The US military has just killed Osama bin Laden, and they did so due to long term intelligence work and military scouting. If we pull everyone now, we leave ourselves open to hostile actions that will be far too easy to enact by these terrorists that justify their actions with religion. The war needs to end, yes. But it's obvious to me that what we are doing over there is not just imperialist dreaming, and with this show of results from Obama I am willing to trust that a sudden and complete withdrawl is not yet the answer.

Ordinary Jill said...

At the very least, I hope this new development results in a reduction of predator drone strikes. Those drones were used in the search for Osama bin Laden, but they also resulted in many accidental civilian deaths and sparked a great deal of resentment towards our military and the CIA, particularly in Pakistan. They were probably of more use to Al Quaeda as a focus of anti-American propaganda than they were in achieving our actual objectives (since it seems that Osama was hiding in an urban area, not the vast wilderness that the drones were searching).

The Sight said...

I agree.

Deekaman said...

"(W)ith this show of results from Obama"...
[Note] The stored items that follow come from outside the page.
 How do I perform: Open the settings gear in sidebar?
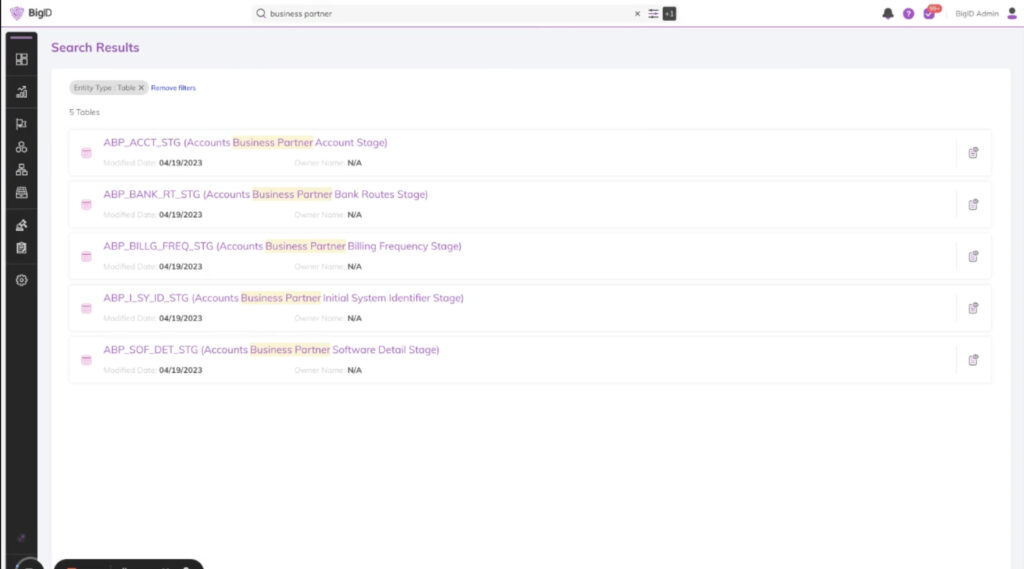point(21,280)
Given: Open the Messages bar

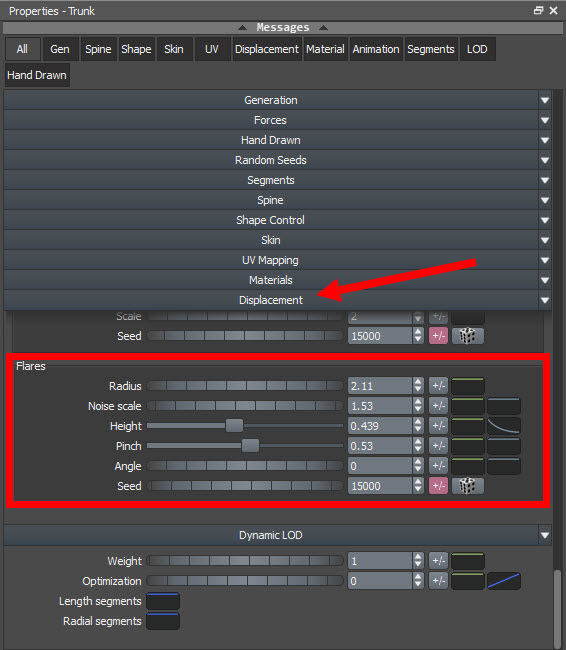Looking at the screenshot, I should [283, 28].
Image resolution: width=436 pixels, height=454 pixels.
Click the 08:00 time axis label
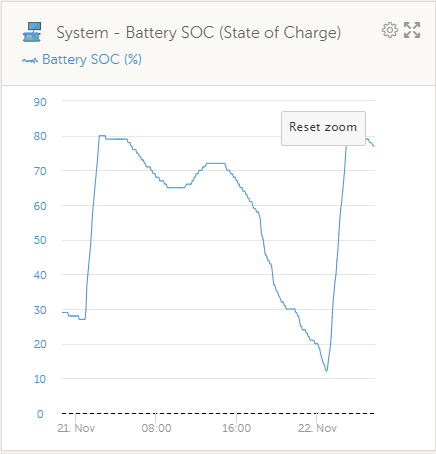coord(156,428)
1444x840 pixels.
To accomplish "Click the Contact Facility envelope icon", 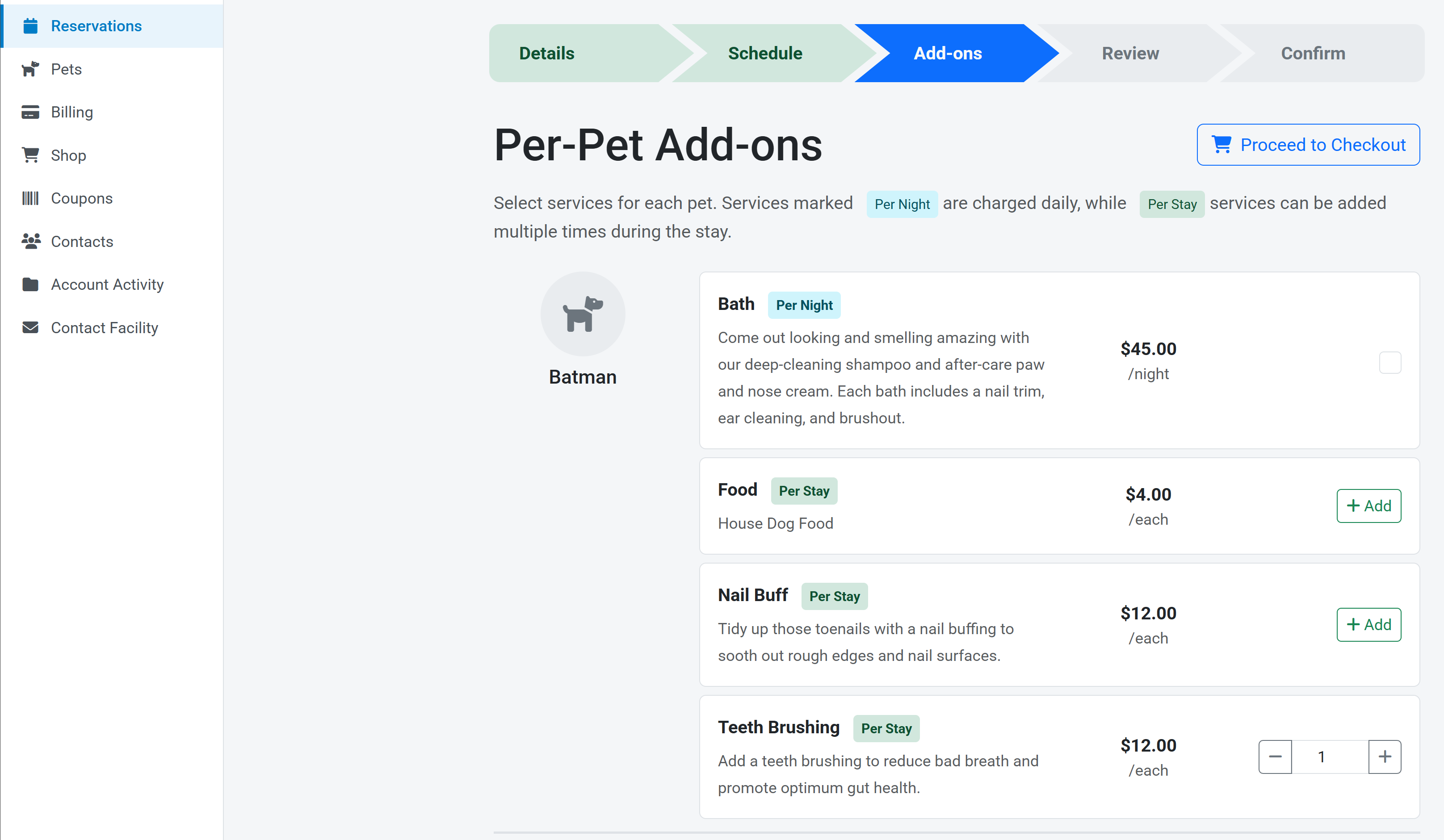I will click(30, 327).
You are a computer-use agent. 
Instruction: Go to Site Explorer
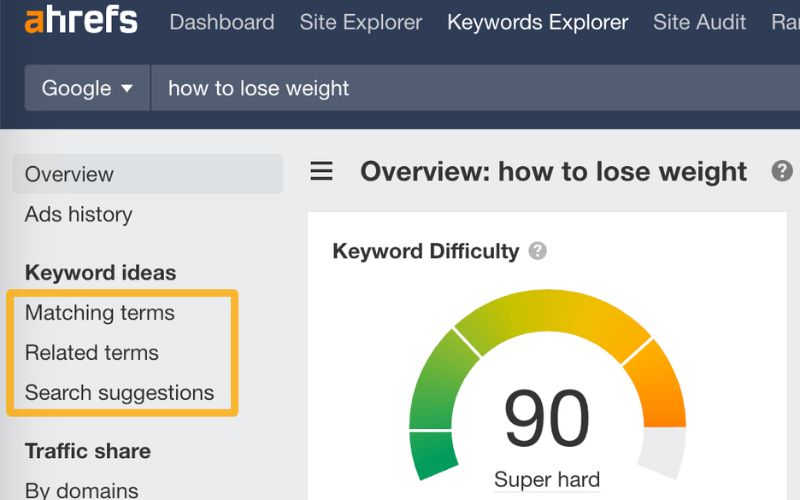361,22
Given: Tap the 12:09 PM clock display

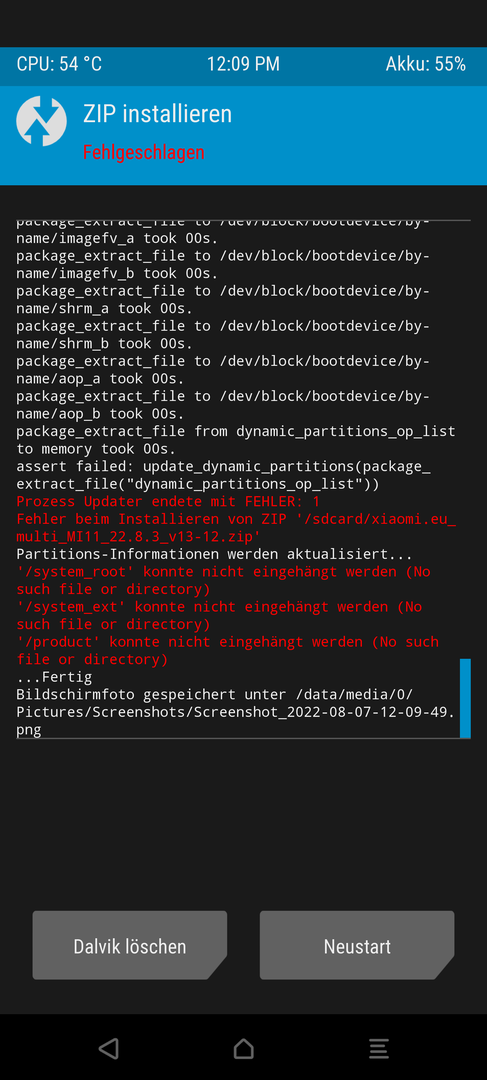Looking at the screenshot, I should pos(243,64).
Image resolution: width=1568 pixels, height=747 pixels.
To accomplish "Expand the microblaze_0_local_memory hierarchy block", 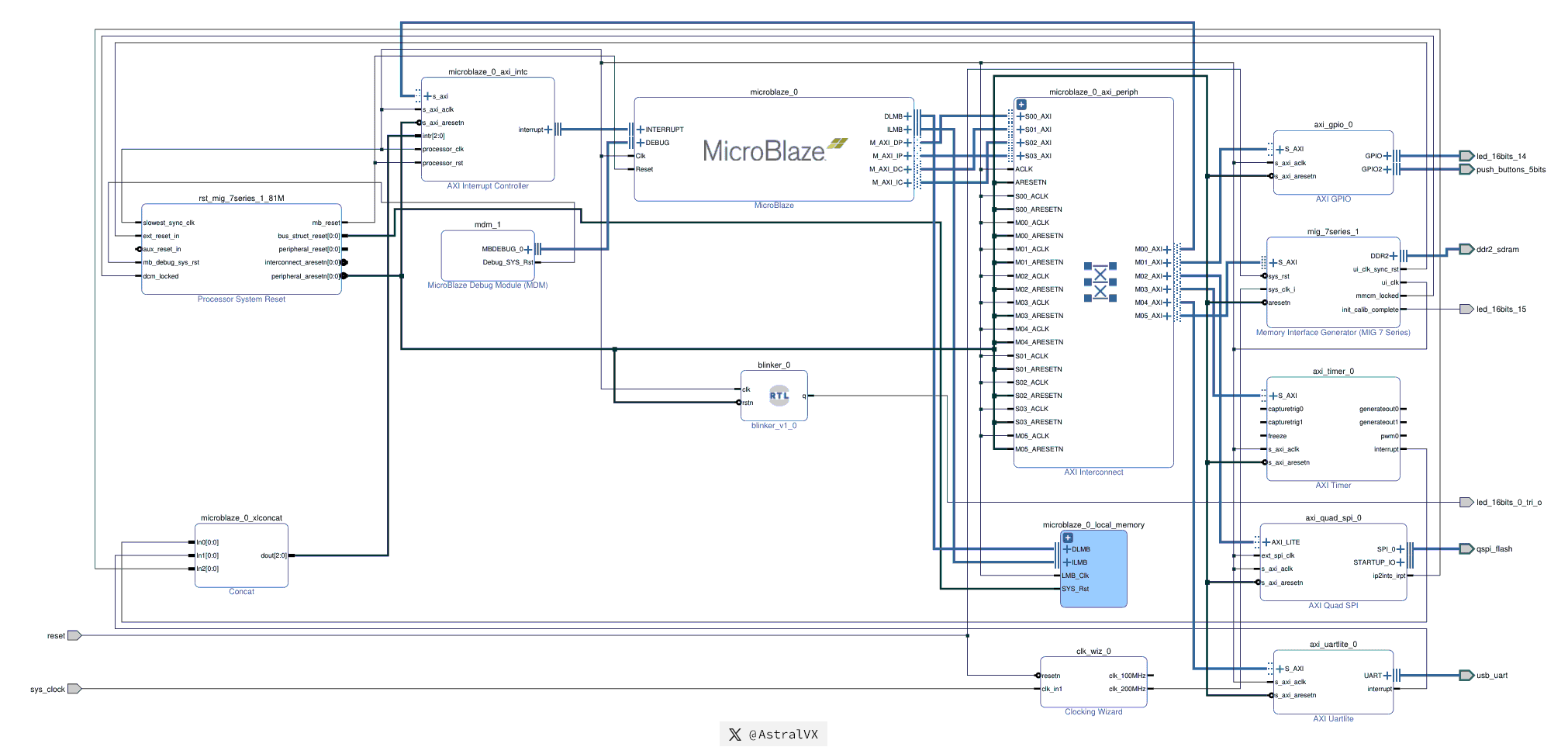I will tap(1068, 538).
Ummm...he's just following the same policies you folks wanted to impeach Bush over.

Ordinary Jill said...

No, Deekaman, he's not. If he sends boots on the ground to invade Libya without significant backing (both political and financial) from our allies, after briefing Congress with falsified intelligence, then he will be following the same policies we wanted to impeach Bush over.

Dan said...

Jill, that is so much crap and you know it.
If Bush started lobbing in missles and air strikes by drones without the Congress approval into a country that posed no harm to the U.S., you would be calling for his head. And if you don't think special forces aren't on the ground in Libya, then you are just naive. Don't play these games because you look foolish.
Further, you say the drones were looking for Bin Laden in rural areas but yet the intelligence showed where Bin Laden was living for the past several years. So that argument is kind of shot down.

Ordinary Jill said...

Dan, I supported Operation Desert Storm in 1991, which resembled the current Libyan operation much more closely than it did the 2003 Iraq invasion, so you're just plain wrong about what I would or would not scream about if (the other) Bush had done it. My argument about the drones still stands. For years, our forces looked for Bin Laden in remote areas of Waziristan, using drones as well as other technology. The fact that he wasn't there doesn't negate the fact that we were looking there.